BFH:
Keine gewerbesteuerliche Hinzurechnung von aktivierungspflichtigen Mietaufwendungen auch bei unterjährig verkauften Produkten
Entscheidung
Der Bundesfinanzhof (III. Senat) hat entschieden (BFH, Urteil vom 30.07.2020 – III R 24/18), dass Miet- und Pachtzinsen für gemietete Wirtschaftsgüter für die Gewerbesteuer nicht dem Gewinn anteilig hinzuzurechnen sind, wenn sie in die Herstellungskosten von Wirtschaftsgütern des Umlaufvermögens einzubeziehen sind. Insoweit reicht es aus, dass die Miet- und Pachtzinsen als Herstellungskosten aktiviert worden wären, wenn sich das Wirtschaftsgut am Bilanzstichtag noch im Betriebsvermögen befunden und deshalb hätte aktiviert werden müssen.
Daher ist auch für unterjährig schon verkaufte Produkte keine Hinzurechnung vorzunehmen – abweichend von der bisherigen Verwaltungsauffassung. Ein weiteres Revisionsverfahren ist noch beim IV. Senat (IV R 31/18) anhängig.
Hintergrund
Zur Berechnung der Gewerbesteuer sind Zins‑, Miet‑, Pacht- und Lizenzaufwendungen in unterschiedlicher Höhe dem Gewinn hinzurechnen. Dies führt dazu, dass die Gewerbesteuer an eine Bemessungsgrundlage anknüpft, die höher als der tatsächliche Gewinn ist, und auch Unternehmen Gewerbesteuer zahlen müssen, die Verluste erwirtschaften.

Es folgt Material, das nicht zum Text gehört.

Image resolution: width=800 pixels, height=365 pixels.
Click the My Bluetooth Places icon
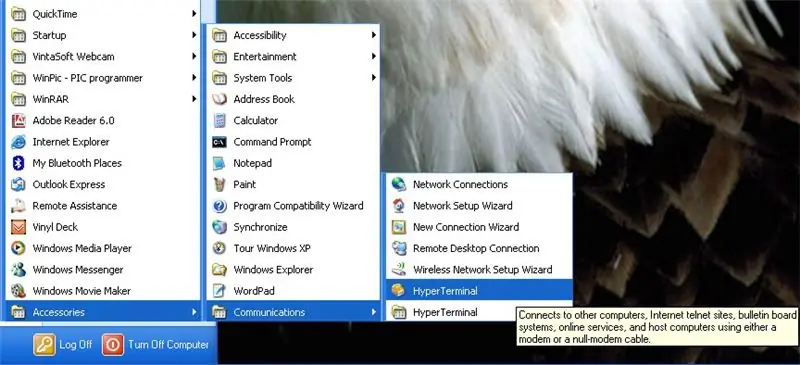[18, 163]
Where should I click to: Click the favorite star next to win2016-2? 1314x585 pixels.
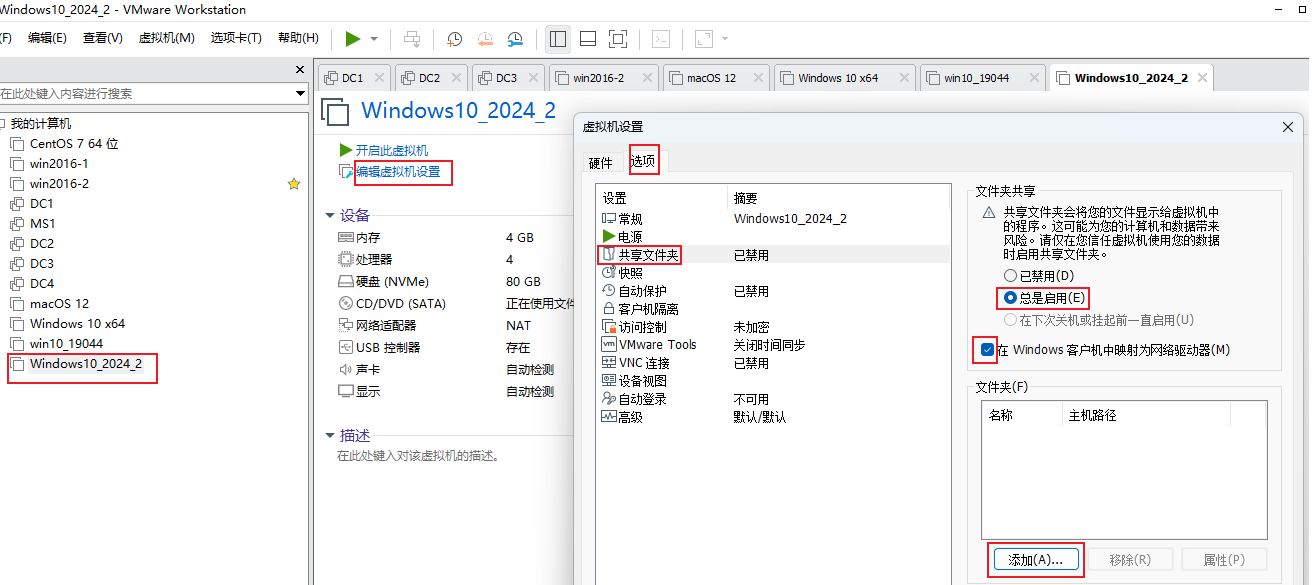point(293,184)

Hinzuzurechnen sind nach dem Gesetzeswortlaut jedoch nur diejenigen Aufwendungen, die bei der Ermittlung des Gewinns „abgesetzt“ worden sind. Dies ist dann nicht der Fall, wenn Beträge am Jahresende als Umlauf- oder Anlagevermögen aktiviert werden (z. B. als unfertige Bauleistungen, weil Kosten für ein gemietetes Baugerät auf eine am Jahresende noch nicht abgeschlossene Baustelle entfielen).

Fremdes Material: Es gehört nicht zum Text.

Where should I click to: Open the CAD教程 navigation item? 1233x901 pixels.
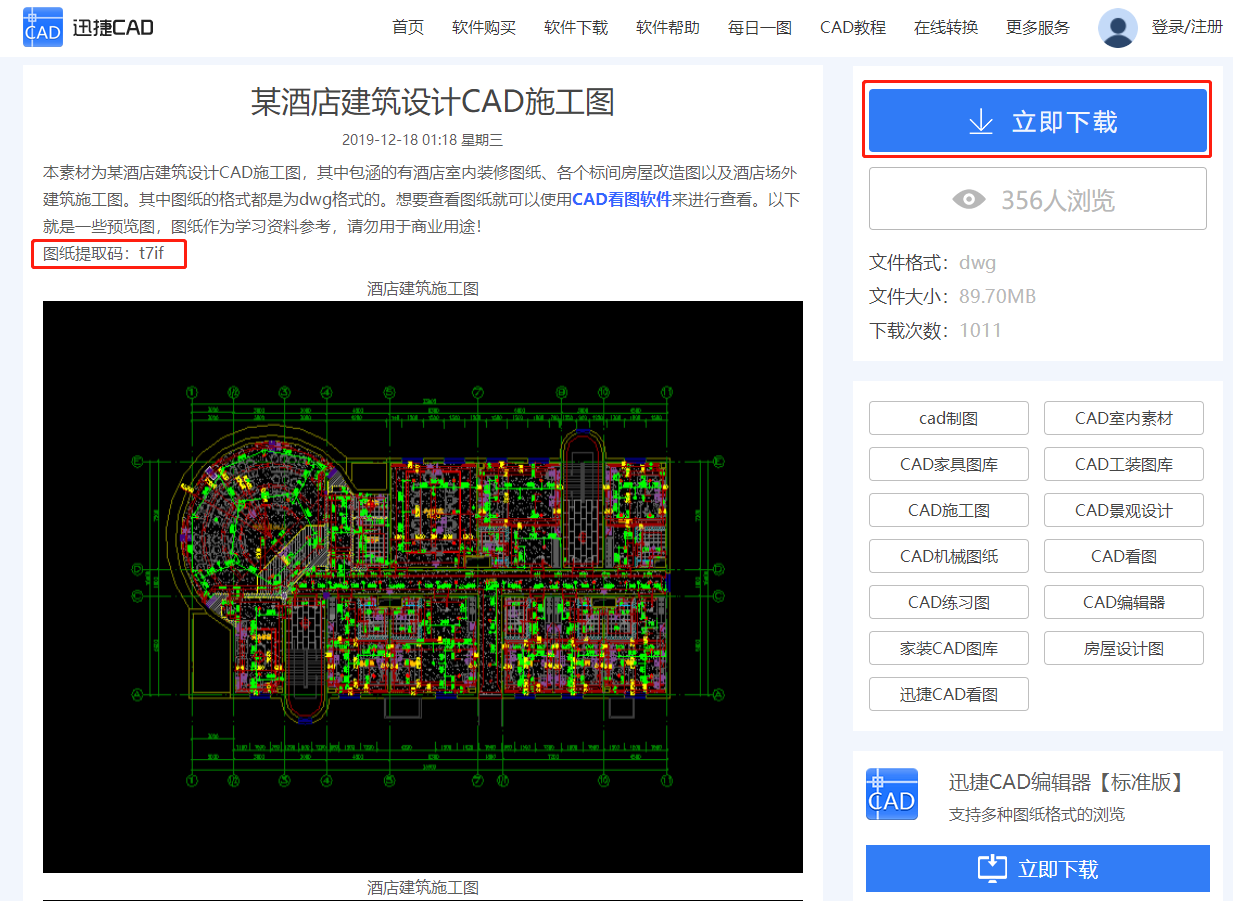[853, 28]
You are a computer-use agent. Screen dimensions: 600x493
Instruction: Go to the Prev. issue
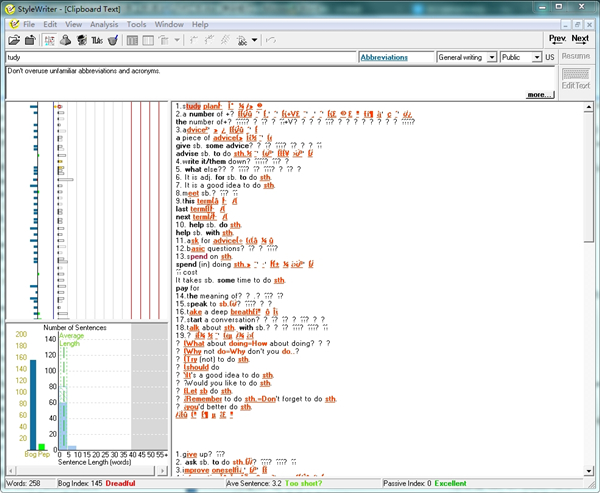(557, 39)
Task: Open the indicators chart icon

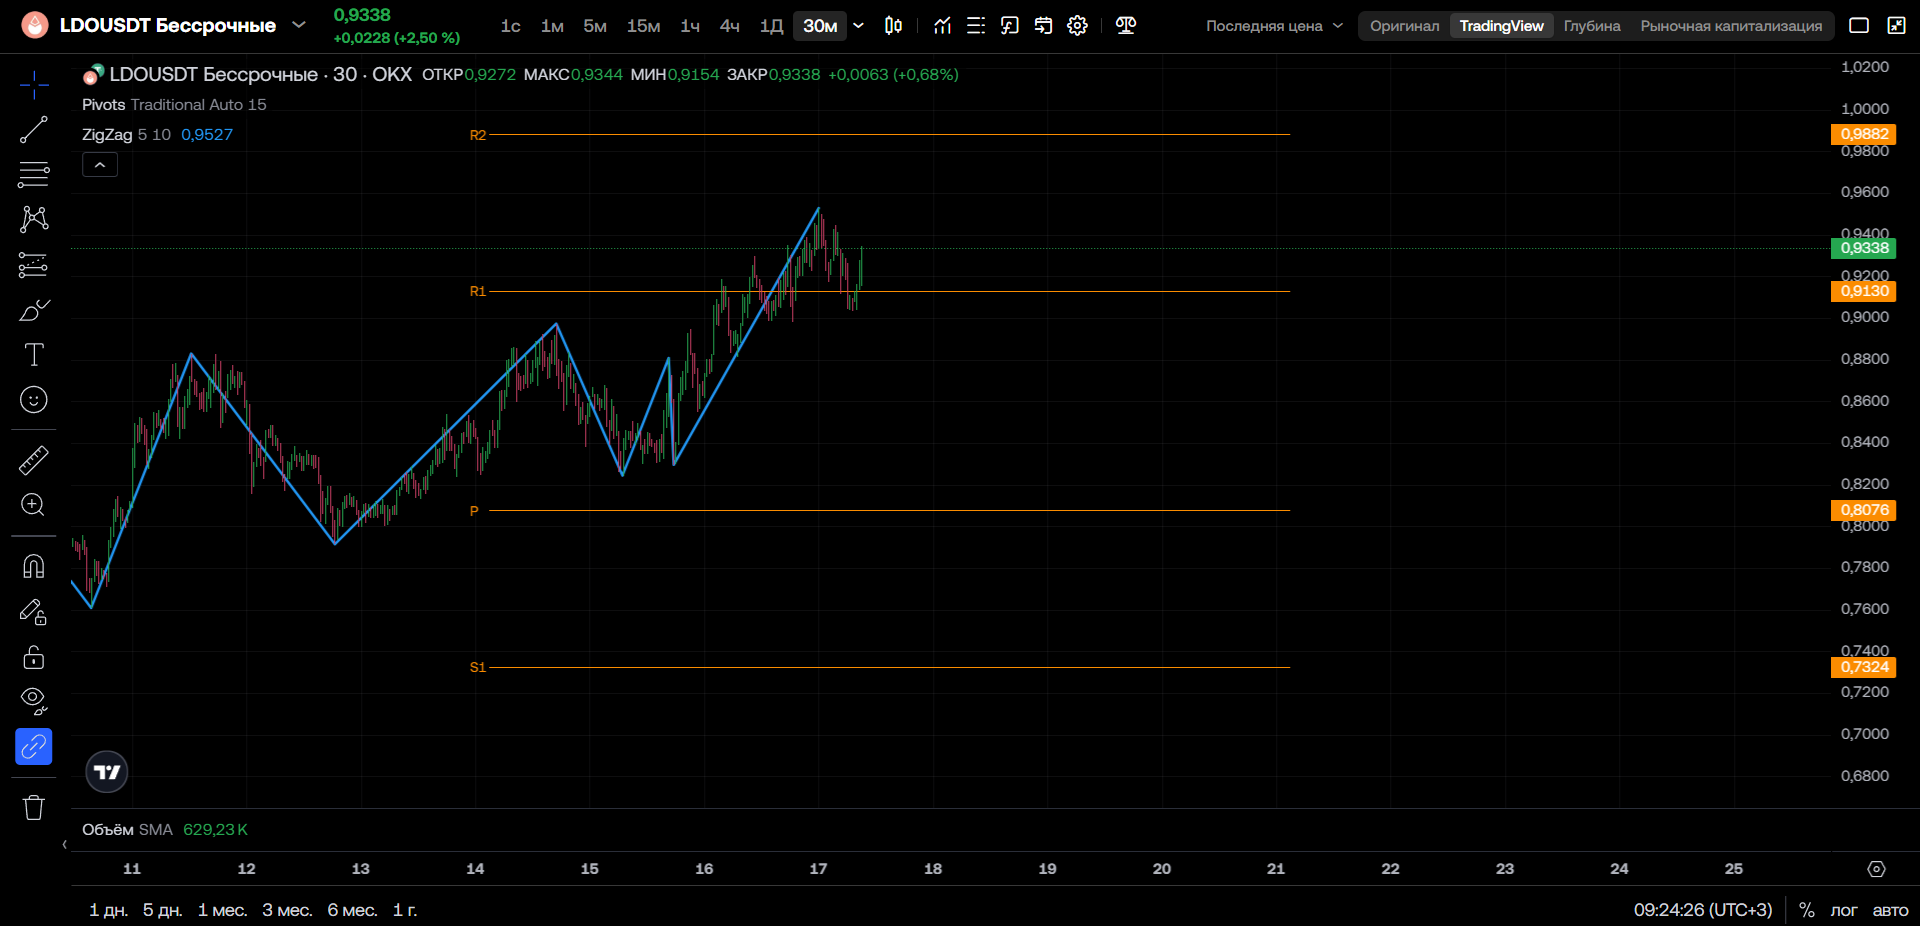Action: coord(942,26)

Strittig war, ob dies auch dann gilt, wenn derartige Kosten tatsächlich nicht zu aktivieren waren, weil die damit hergestellten Produkte zum Jahresende bereits verkauft und daher nicht mehr in der Bilanz auszuweisen waren. Die Finanzverwaltung hatte auch in diesen Fällen eine Hinzurechnung gefordert, wir hatten frühzeitig die gegenteilige Auffassung vertreten (Haupt, DStR 2008, 1814). Der BFH ist mit diesem Urteil zwar erst 12 Jahre später, dafür aber vollumfänglich unserer Rechtauffassung gefolgt.
Praxishinweis
Sofern der IV. Senat des BFH in dem noch anhängigen Verfahren IV R 31/18 nicht konträr zum III. Senat entscheiden wird, wären Miet‑, Finanzierungs- und Lizenzaufwendungen nicht mehr für gewerbesteuerliche Zwecke hinzuzurechnen, wenn diese Bestandteil der Herstellungskosten sind. Dies gilt gleichermaßen für Herstellungskosten von Anlage- und Umlaufvermögen und unabhängig davon, ob sich die betreffenden Wirtschaftsgüter am Bilanzstichtag noch im Betriebsvermögen befinden. Die unterjährige Umqualifizierung der Mietzinsen in Herstellungskosten schließt eine gewerbesteuerliche Einordnung als Miet- und Pachtzinsen dauerhaft aus. Herstellungskosten können auch bei Dienstleistungsbetrieben vorliegen, die Dienstleistungen „produzieren“ (Haupt, DStR 2019, 713 – z. B. für Beratungsleistungen, Vermittlungs- bzw. Kontaktleistung). Damit könnten sich insbesondere für Unternehmen mit gemieteten Produktionsgebäuden und Maschinen (auch Leasing oder Sale-and-lease-back) signifikante Reduzierungen bei der Gewerbesteuer ergeben. Da dies in allen noch verfahrensrechtlich offenen Fällen gilt, sollte in den noch änderbaren Jahren geprüft werden, ob Änderungsanträge zu den Steuerveranlagungen gestellt werden. Für künftige Jahre ist dies bei den Steuererklärungen zu beachten. Wir empfehlen, auch für die Buchhaltung zu prüfen, ob hinzurechnungspflichtige und ‑freie Kostenbestandteile neu zu strukturieren sind.